The trouble is that the game truly is as disjointed as my introductory list of sequences suggests. It doesn't flow, and many sequences feel like they're in there because someone had a bunch of art assets they didn't want to waste. It also takes around two hours to find half a dozen different ways of telling us that Eliot Ness and Al Capone don't like each other very much, which I suspect is something most of us could have taken for granted without being force-fed exposition.

It might work as a noir-themed opera of the absurd if Ness wasn't quite such uninspiring company. Neither writing or performance is actively bad, but it's flat and almost always locked into one tone of voice which shoots for hard-boiled but often lands on 'amiable idiot.' If he's not speaking the crushingly obvious aloud then he's going "hmm!' in a slightly amused voice when you direct him to look at non-plot-critical objects, because somebody inexplicably decided that would be a satisfying pay-off for a player who likes to nose around at the scenery. Though there's one, bizarre instance of him totally losing his shit when you click on a broken Coke machine, and another where he makes inappropriate gags at the sight of a horrendous death-by-mutilation. He's a walking cipher for a random collection of words, not a character.

Ness is supposed to be a portrait of grief and conflict, dragged back into a world he left decades ago and unexpectedly face to face with his mortal enemy, and if this had been successfully conveyed then the game's many absurdities might have hung effectively around an emotional core, as was the case in the no less ridiculous Wolfenstein: The New Order. But Ness is a vacuum, and his plastic-faced, perma-smirking character model doesn't help. It might be a Max Payne reference, but in any case B&B doesn't manage to cling to that delicately thin line between grit and satire.

It's the pacing which really harms it, though. It's got all this wild stuff in there, and it also really goes to town on gruesomeness once you reach the lynchpin murder scene, but in the main it's a slow trudge through pretty but static environments, waiting through over-long dialogue, impatient to see where the hell it might be going with it. Episode 1 of Blues & Bullets would be twice as effective if it was half as long. Take a machete to each conversation, imply rather than exposit, lose any scene where its Team America-like cast are walking and talking but you're not controlling it.

The controls need a rethink too: cumbersome tank movement on WASD most of the time, but with sudden diversions into cursor keys or mouse depending on which new mini-game it's suddenly switched to. The lack of any mouse control in the core walk'n'talk scenes makes it feel a hundred years old, and is actively infuriating when it comes to navigating a complicated evidence menu. (Which also dropped the frame rate to sub-10 on my PC, but given I was running it on the newly-released Windows 10 I'm reticent to point too many fingers in that regard yet).

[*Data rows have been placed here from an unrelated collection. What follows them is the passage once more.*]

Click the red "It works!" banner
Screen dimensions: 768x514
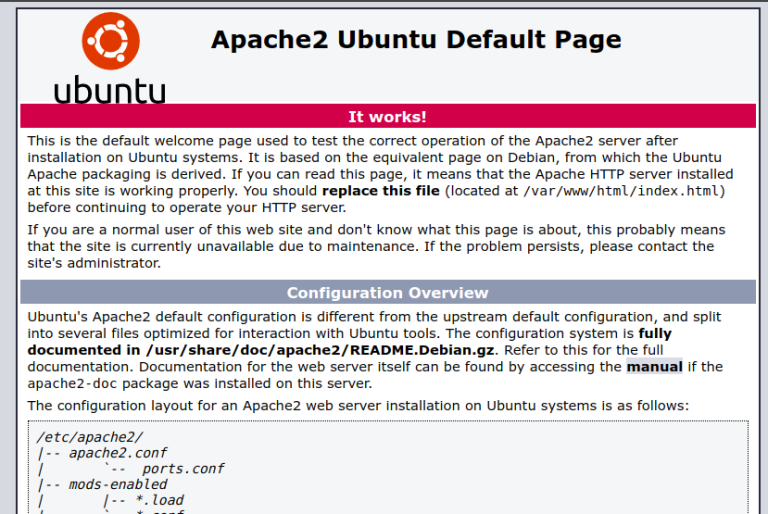click(387, 117)
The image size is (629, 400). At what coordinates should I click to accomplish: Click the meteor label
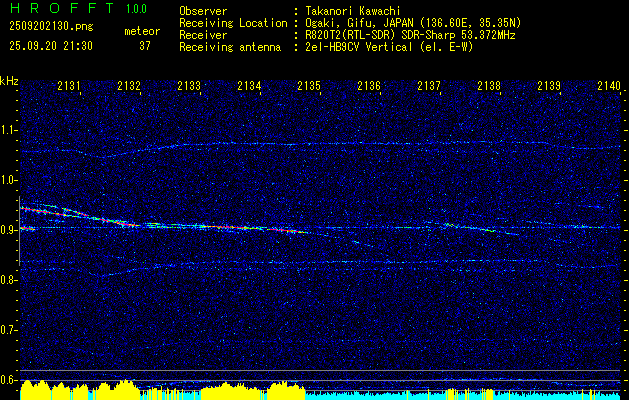pos(142,31)
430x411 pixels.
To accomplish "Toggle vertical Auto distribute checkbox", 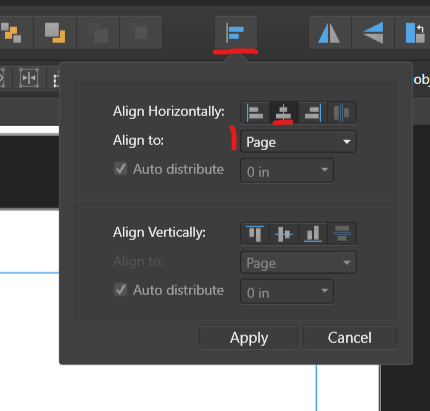I will (120, 290).

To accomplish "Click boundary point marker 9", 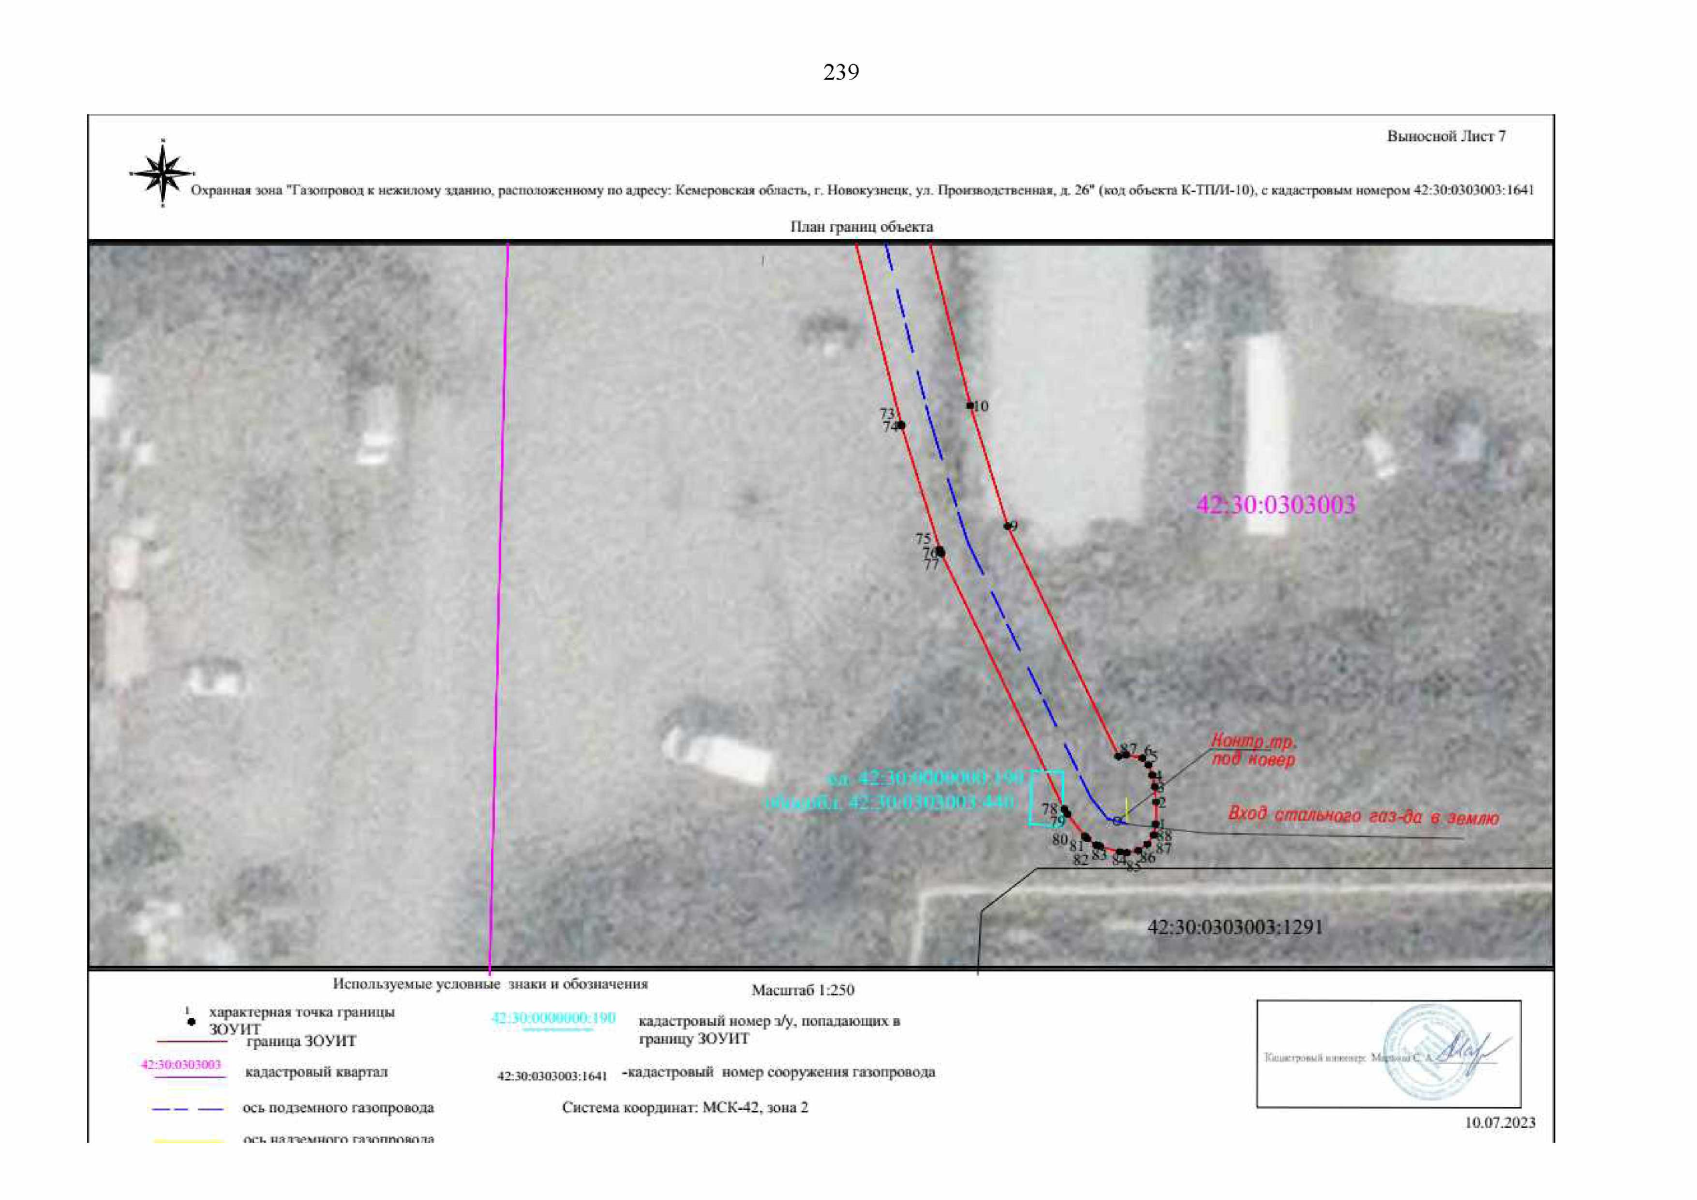I will point(1008,526).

And yet I do want to see more. I have no interest in finding out where the plot goes, because so far it's Arbitrary Events In The Lives Of Wooden Characters, but I do want to find out which dramatic places it will show me next. It's also not impossible that Blues & Bullets might find its stride now it's got initial over-excitement out of its system. I'm frankly amazed that there aren't more rivals/homages to the Telltale style, but at least part of that is because Telltale games are sold more on license than style - and most small studios couldn't bag a big license. Blood & Bullets has free reign to do what it wants, and in some respects it makes the best of that. Again, it could be fantastically interesting with better pacing. I just hope its later episodes can spend more time on the basics - characterisation, movement, animation, interactions with purpose - rather than burning everything on overblown sets. Blues and Bullets' ambition is untouchable, but for its own sake it needs to calm right down and focus on what matters most.

Blues and Bullets episode 1 is out now (via Steam). It costs £3.99/$4.99, or £14.99/$19.99 for the complete season.